*Activity*
How many lines in the records below contain the word "agent"? Answer with the number only.

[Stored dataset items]

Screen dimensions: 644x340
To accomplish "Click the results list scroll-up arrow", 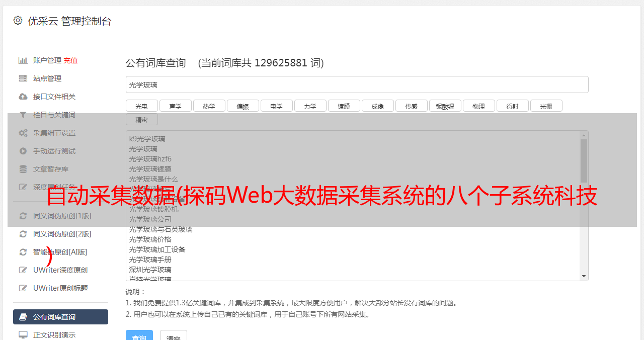I will click(x=584, y=135).
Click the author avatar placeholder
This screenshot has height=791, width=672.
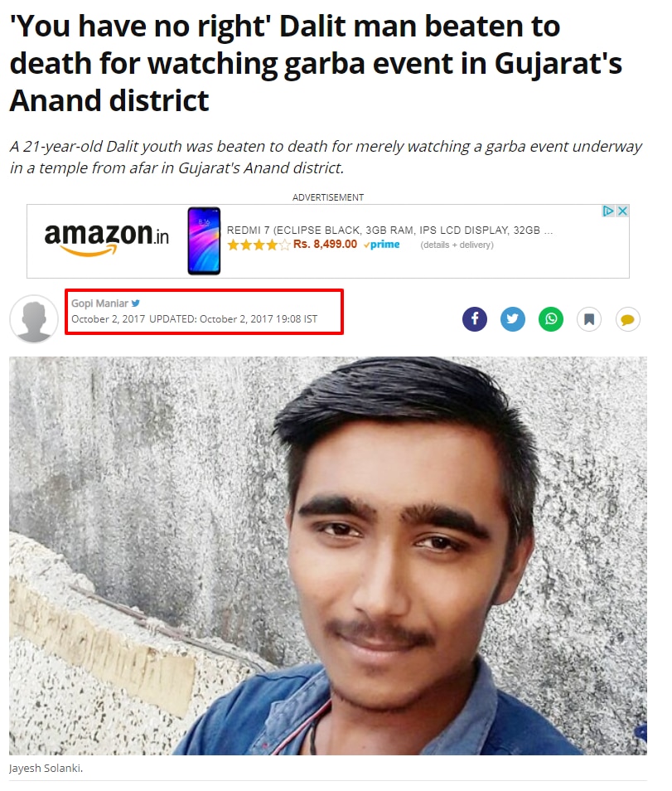[x=34, y=319]
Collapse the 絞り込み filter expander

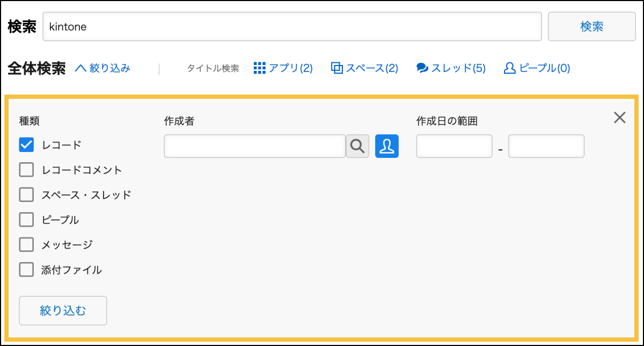(x=103, y=68)
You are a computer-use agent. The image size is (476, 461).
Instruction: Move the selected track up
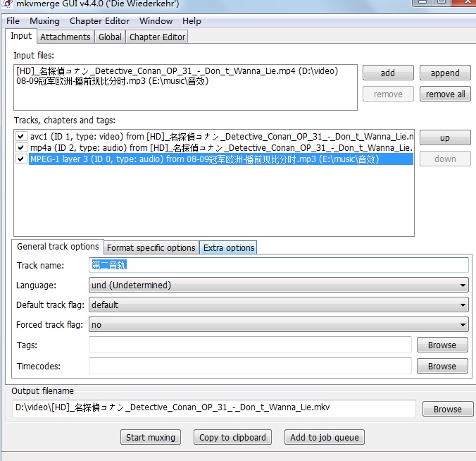444,138
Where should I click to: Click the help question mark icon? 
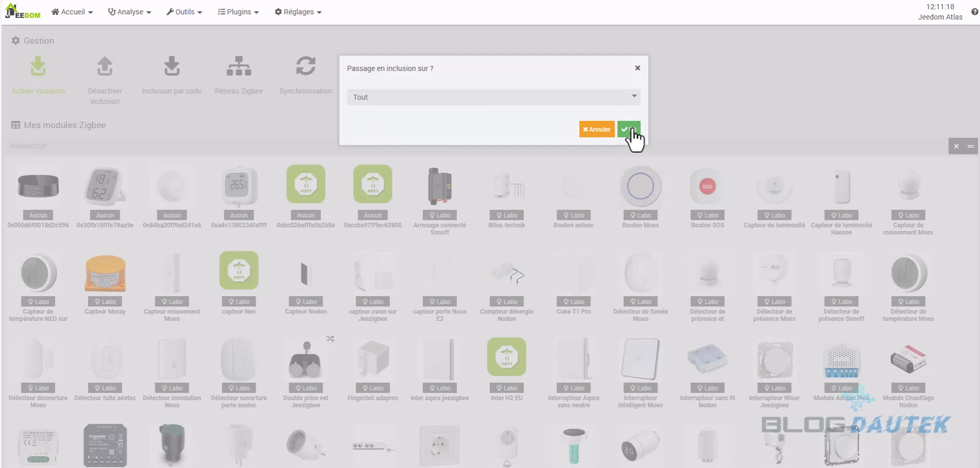pyautogui.click(x=974, y=12)
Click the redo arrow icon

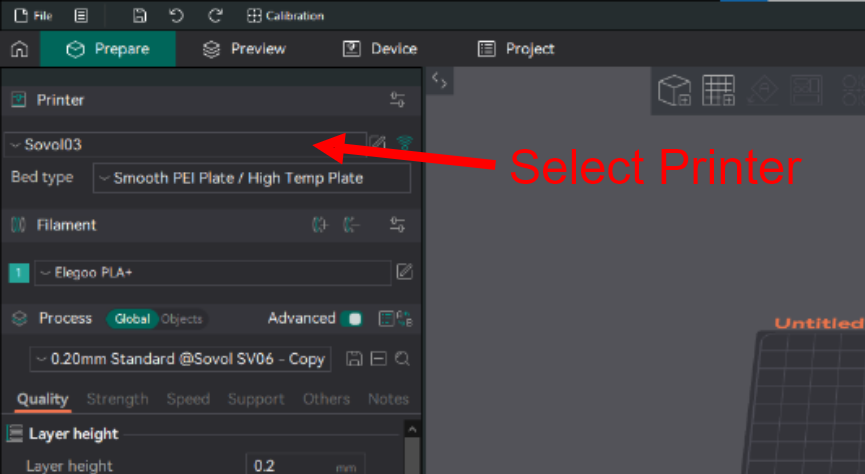215,16
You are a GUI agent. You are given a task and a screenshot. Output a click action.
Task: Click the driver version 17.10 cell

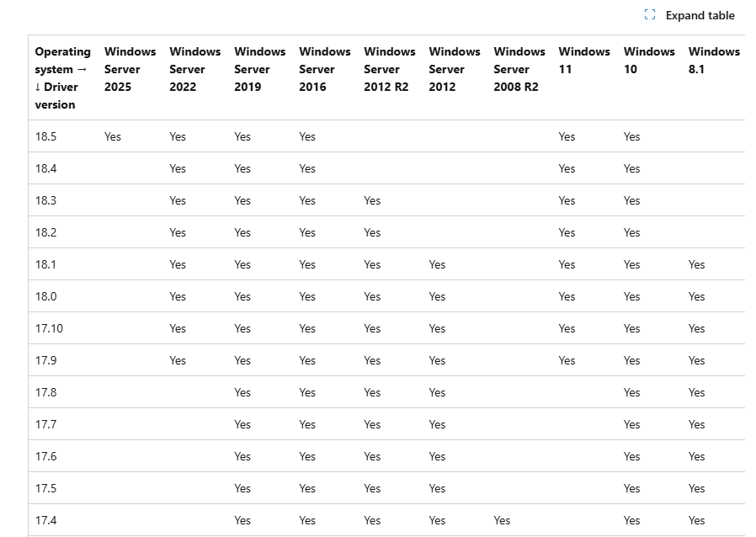click(x=49, y=328)
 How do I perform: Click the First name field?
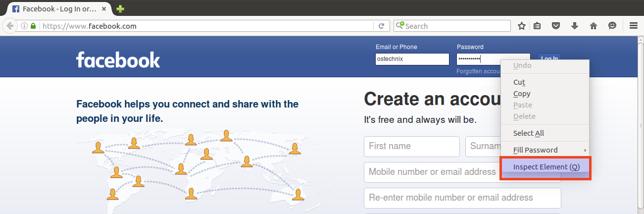[412, 146]
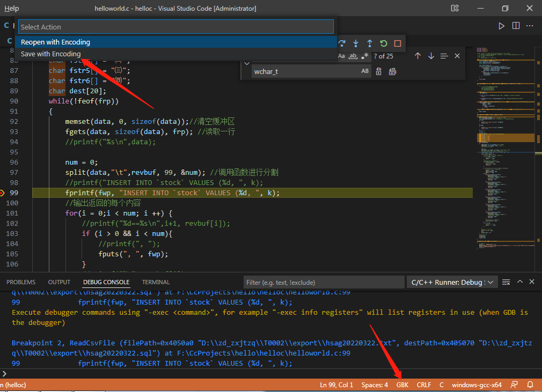The height and width of the screenshot is (392, 542).
Task: Go to next find match
Action: coord(431,56)
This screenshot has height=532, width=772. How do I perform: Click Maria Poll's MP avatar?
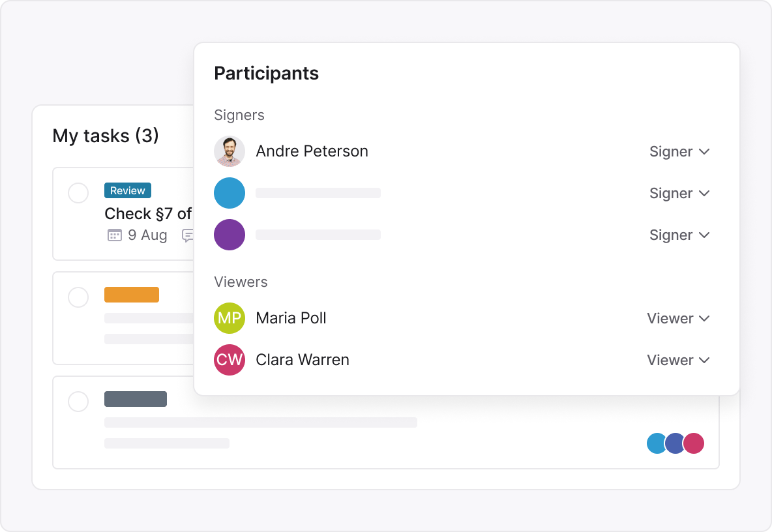(230, 318)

*Answer below*
2